One year ago, Brookings experts wrote a series of 12 memos to the incoming president on the most pressing policy issues facing the country. Now they assess the administration’s progress on those issues in The Status Report, a daily series of commentary with video to be featured in POLITICO's Arena. Isabel V. Sawhill and Ron Haskins give President Obama a composite score of B-, applauding his fast action to create more opportunity in the recession but questioning the fiscal sustainability of the safety net.
Balancing new policy with fiscal sustainability: C+
Ron Haskins, Co Director, Center on Children and Families
Social policy legislation during the first year of the Obama administration was prolific. The programs expanded, mostly in the American Recovery and Reinvestment Act, included unemployment insurance, education, the Earned Income Tax Credit, food stamps, preschool programs, and many others. The increases served both the Keynesian purpose of increased government spending to stimulate the economy during the recession and the social purpose of relieving misery. But, with the notable exception of education, most of the increased spending did not constitute reform because the provisions mostly just expanded benefits. Still, Keynes was served and some misery was relieved.
Potentially of greater long-run consequence, in legislation and proposals that are still being considered, as well as in administrative actions, Obama is attempting to put in place a host of more serious program reforms. Obama would consolidate and perhaps expand programs addressed to teen pregnancy prevention, initiate new home visiting and neighborhood programs to boost the development of poor children, and offer states subsidies for coordinating and reforming their preschool programs. As Isabel Sawhill and I have argued in our recent book, Creating an Opportunity Society, the preschool period is vital to helping children achieve a solid foundation for future education – and education is the key to opportunity in America.

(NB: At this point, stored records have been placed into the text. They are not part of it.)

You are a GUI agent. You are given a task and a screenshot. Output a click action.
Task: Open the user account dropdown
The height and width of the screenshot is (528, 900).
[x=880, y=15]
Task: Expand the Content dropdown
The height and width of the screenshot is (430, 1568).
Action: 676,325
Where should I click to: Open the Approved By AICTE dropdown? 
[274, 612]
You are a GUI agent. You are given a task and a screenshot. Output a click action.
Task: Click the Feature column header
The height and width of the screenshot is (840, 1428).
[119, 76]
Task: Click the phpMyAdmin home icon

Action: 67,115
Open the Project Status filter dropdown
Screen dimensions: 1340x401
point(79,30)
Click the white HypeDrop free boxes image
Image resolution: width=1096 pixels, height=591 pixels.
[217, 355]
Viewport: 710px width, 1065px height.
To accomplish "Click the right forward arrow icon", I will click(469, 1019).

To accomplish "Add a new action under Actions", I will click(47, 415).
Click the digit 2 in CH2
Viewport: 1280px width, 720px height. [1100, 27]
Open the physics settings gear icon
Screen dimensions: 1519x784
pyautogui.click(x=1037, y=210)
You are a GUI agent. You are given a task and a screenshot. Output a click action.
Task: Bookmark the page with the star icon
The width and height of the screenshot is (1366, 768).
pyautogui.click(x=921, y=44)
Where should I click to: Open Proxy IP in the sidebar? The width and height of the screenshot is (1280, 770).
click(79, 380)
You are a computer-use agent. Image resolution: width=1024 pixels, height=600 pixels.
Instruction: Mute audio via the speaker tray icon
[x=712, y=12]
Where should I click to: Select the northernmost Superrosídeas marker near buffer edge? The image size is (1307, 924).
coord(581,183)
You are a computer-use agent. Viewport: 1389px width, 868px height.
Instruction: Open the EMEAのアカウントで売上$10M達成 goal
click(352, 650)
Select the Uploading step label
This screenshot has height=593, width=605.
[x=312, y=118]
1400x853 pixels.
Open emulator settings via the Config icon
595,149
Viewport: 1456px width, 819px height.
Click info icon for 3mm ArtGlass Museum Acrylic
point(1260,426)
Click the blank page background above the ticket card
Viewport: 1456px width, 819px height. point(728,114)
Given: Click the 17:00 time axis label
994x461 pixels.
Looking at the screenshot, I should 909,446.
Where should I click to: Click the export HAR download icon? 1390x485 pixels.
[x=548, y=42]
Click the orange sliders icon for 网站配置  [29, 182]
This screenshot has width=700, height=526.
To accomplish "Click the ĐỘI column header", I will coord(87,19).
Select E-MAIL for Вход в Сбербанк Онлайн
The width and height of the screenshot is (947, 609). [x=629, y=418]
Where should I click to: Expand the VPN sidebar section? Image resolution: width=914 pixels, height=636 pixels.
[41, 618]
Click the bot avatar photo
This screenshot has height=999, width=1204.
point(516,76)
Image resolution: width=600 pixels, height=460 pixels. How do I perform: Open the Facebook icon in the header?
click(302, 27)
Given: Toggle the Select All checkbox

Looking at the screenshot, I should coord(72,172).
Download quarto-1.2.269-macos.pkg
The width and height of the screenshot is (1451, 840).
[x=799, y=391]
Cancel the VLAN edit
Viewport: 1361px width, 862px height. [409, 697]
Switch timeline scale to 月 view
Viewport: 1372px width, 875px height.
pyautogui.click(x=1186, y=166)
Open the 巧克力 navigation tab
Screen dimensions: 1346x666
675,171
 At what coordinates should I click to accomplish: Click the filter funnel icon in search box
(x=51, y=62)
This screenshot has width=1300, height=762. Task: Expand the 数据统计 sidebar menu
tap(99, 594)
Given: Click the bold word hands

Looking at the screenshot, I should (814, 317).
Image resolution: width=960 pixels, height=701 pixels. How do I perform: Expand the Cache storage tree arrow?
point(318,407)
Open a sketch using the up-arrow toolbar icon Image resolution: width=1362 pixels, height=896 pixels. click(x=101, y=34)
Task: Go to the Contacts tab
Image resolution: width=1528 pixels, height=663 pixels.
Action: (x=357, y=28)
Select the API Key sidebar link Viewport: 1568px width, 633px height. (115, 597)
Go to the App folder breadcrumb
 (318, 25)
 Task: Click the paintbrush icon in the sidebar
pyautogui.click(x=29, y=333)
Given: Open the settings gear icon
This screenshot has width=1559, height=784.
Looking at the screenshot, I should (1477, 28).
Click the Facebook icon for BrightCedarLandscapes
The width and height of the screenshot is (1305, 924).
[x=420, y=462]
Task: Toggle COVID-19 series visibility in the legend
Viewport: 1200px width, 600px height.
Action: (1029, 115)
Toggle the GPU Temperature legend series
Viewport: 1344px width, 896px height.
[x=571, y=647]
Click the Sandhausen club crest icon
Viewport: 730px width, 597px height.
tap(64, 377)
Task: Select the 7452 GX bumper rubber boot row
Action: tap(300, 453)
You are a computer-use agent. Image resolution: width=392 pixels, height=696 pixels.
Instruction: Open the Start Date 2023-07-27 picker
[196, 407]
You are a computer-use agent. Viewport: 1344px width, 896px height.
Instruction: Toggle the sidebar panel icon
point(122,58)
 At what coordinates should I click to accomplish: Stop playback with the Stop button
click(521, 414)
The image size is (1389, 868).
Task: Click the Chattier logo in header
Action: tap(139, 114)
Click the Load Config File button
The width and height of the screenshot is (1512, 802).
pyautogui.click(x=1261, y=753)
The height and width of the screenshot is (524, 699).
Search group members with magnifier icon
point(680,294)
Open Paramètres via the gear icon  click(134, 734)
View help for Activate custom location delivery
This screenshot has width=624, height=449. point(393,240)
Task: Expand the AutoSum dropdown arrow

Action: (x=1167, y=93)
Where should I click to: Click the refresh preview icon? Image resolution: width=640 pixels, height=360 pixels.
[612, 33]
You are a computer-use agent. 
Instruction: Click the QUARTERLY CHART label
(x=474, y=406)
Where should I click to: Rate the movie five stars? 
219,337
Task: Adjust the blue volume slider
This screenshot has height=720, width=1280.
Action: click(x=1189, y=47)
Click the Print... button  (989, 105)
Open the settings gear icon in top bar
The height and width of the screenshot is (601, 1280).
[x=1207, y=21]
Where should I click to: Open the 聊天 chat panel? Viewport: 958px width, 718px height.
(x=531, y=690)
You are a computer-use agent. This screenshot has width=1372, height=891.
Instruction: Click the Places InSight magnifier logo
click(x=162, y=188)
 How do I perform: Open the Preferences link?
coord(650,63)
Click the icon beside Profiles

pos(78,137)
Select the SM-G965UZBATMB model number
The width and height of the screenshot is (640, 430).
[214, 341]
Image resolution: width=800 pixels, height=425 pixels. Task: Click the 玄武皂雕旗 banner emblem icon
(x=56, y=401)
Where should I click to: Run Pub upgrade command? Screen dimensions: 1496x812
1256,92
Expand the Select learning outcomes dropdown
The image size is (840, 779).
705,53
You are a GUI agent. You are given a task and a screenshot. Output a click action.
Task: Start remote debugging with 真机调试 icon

A major problem with both the stimulus spending and Obama’s substantive reforms is that no one has any idea of how the federal government will be able to pay for them in the future. If the President’s grade were based on fiscal sustainability, he would get at least a “D.”
Arguably the most important social policy action by the president has been the emphasis on evidence-based policy, an emphasis that was also a feature of social policy in the Bush administration. Scientific program evaluations have shown that most social programs do not actually produce the impacts for which they were designed. If policymakers can focus attention and resources on improving or eliminating programs that fail while sustaining or expanding programs that work, the nation’s social programs will be gradually improved and taxpayers will get the returns they deserve.
Initiating sound social policy: B+
Isabel V. Sawhill, Co-Director, Center on Children and Families
The United States provides its people with less opportunity
than many believe and less than some other advanced countries. For example, children born into the poorest one-fifth of all families have about a 35 percent chance of making it to the middle class by the time they are adults.
Last fall, our former colleague Rebecca Blank advised President-Elect Obama in a memo on ways to carry through on his campaign promises to increase educational and economic opportunities for all Americans. Here is our assessment of the challenge:
First, we need to reduce early unwed childbearing and encourage young adults to marry before they have children. Right now, 40 percent of all children are born outside of marriage and almost half of unwed childbearing begins in the teenage years. Second, we need to improve education, with the goal of insuring that everyone graduates from high school well-prepared for both college and career. Finally, we need to provide jobs and encourage people to work full-time. Our research shows that those who do all three – finish high school (at least), delay childbearing until they are married, and work full-time have a 74 percent chance of being middle class (an income above $50,000 a year).
I commend the Obama administration’s positions, for the most part, on these issues. The president has supported teen pregnancy prevention programs and Congress has now passed a bill with an emphasis, for the first time, on evidence-based programs. He also strongly supports fatherhood programs whose effectiveness is more questionable.
The administration has supported a whole host of reforms in education from more investment in preschool to merit pay for teachers, more charter schools and more college tuition assistance. These are proven or promising means of improving educational outcomes. As my colleague Russ Whitehurst says, “Give the administration an A for motive, effort and reach.” I heartily concur.
The administration has supported several efforts to stimulate the economy and create jobs. The picture here is not pretty, but it’s hard to blame the administration for the bad economy. I would have preferred even more stimulus, a faster spend-out rate, and a package that combined short-run stimulus with long-term fiscal constraint. Until the administration stops kicking the fiscal can down the road, its entire social and economic agenda will be constrained.